Rows showing where targets appear
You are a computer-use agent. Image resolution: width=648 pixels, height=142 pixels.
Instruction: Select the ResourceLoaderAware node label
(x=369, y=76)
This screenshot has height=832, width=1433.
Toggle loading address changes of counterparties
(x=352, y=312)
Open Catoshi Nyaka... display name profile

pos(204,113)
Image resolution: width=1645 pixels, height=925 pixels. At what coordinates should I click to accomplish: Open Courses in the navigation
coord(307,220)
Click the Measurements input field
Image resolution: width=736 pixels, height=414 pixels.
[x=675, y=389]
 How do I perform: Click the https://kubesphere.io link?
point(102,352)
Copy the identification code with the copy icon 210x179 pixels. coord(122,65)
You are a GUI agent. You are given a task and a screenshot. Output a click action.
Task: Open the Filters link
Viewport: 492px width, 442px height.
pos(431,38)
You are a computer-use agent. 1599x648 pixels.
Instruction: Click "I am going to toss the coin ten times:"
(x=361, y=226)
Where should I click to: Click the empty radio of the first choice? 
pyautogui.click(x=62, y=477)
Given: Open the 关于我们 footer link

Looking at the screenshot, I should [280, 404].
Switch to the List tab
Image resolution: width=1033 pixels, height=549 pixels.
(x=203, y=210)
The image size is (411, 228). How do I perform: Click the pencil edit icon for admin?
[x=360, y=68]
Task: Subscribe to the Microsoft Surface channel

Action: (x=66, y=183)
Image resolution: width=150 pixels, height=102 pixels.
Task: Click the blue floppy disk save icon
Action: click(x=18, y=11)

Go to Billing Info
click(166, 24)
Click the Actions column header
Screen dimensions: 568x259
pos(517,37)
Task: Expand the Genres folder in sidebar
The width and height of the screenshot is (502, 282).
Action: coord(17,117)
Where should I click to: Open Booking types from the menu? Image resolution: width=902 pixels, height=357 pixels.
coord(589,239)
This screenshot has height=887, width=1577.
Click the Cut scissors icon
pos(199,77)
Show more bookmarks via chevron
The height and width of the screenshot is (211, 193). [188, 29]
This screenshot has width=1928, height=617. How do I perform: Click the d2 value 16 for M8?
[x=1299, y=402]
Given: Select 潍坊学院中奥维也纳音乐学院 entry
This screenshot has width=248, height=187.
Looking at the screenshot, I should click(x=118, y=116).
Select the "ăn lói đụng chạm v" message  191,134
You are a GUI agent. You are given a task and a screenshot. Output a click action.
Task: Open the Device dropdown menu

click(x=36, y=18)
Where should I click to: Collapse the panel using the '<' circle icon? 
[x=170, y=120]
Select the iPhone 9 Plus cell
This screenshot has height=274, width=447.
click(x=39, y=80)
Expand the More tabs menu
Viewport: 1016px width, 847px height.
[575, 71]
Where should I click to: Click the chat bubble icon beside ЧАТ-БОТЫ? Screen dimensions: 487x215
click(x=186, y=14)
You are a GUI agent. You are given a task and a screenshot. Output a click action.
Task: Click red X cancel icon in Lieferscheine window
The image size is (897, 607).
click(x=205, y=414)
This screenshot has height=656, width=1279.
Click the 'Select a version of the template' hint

TASK STATEMENT
Rewrite all the records above, replacing "Where should I click to" with "Where do I click to" everywhere it occurs and leaving the rest unchanged.

SOLUTION
You are a computer-use agent. Image resolution: width=648 pixels, height=142 pixels.
Instruction: Select the ResourceLoaderAware node label
(x=369, y=76)
This screenshot has height=832, width=1433.
Toggle loading address changes of counterparties
(x=352, y=312)
Open Catoshi Nyaka... display name profile

pos(204,113)
Image resolution: width=1645 pixels, height=925 pixels. At what coordinates should I click to accomplish: Open Courses in the navigation
coord(307,220)
Click the Measurements input field
Image resolution: width=736 pixels, height=414 pixels.
[x=675, y=389]
 How do I perform: Click the https://kubesphere.io link?
point(102,352)
Copy the identification code with the copy icon 210x179 pixels. coord(122,65)
You are a GUI agent. You are given a task and a screenshot. Output a click action.
Task: Open the Filters link
Viewport: 492px width, 442px height.
pos(431,38)
You are a computer-use agent. 1599x648 pixels.
Instruction: Click "I am going to toss the coin ten times:"
(x=361, y=226)
Where do I click to: Click the empty radio of the first choice? 
pyautogui.click(x=62, y=477)
Given: Open the 关于我们 footer link

Looking at the screenshot, I should [280, 404].
Switch to the List tab
Image resolution: width=1033 pixels, height=549 pixels.
(x=203, y=210)
The image size is (411, 228). How do I perform: Click the pencil edit icon for admin?
[x=360, y=68]
Task: Subscribe to the Microsoft Surface channel

Action: (x=66, y=183)
Image resolution: width=150 pixels, height=102 pixels.
Task: Click the blue floppy disk save icon
Action: click(x=18, y=11)

Go to Billing Info
click(166, 24)
Click the Actions column header
Screen dimensions: 568x259
pos(517,37)
Task: Expand the Genres folder in sidebar
The width and height of the screenshot is (502, 282).
Action: coord(17,117)
Where do I click to: Open Booking types from the menu? Image resolution: width=902 pixels, height=357 pixels.
coord(589,239)
This screenshot has height=887, width=1577.
Click the Cut scissors icon
pos(199,77)
Show more bookmarks via chevron
The height and width of the screenshot is (211, 193). [188, 29]
This screenshot has width=1928, height=617. How do I perform: Click the d2 value 16 for M8?
[x=1299, y=402]
Given: Select 潍坊学院中奥维也纳音乐学院 entry
This screenshot has width=248, height=187.
Looking at the screenshot, I should click(x=118, y=116).
Select the "ăn lói đụng chạm v" message  191,134
You are a GUI agent. You are given a task and a screenshot. Output a click action.
Task: Open the Device dropdown menu

click(x=36, y=18)
Where do I click to: Collapse the panel using the '<' circle icon? 
[x=170, y=120]
Select the iPhone 9 Plus cell
This screenshot has height=274, width=447.
click(x=39, y=80)
Expand the More tabs menu
Viewport: 1016px width, 847px height.
[575, 71]
Where do I click to: Click the chat bubble icon beside ЧАТ-БОТЫ? Screen dimensions: 487x215
click(x=186, y=14)
You are a GUI agent. You are given a task and a screenshot. Output a click action.
Task: Click red X cancel icon in Lieferscheine window
The image size is (897, 607).
click(x=205, y=414)
This screenshot has height=656, width=1279.
Click the 'Select a version of the template' hint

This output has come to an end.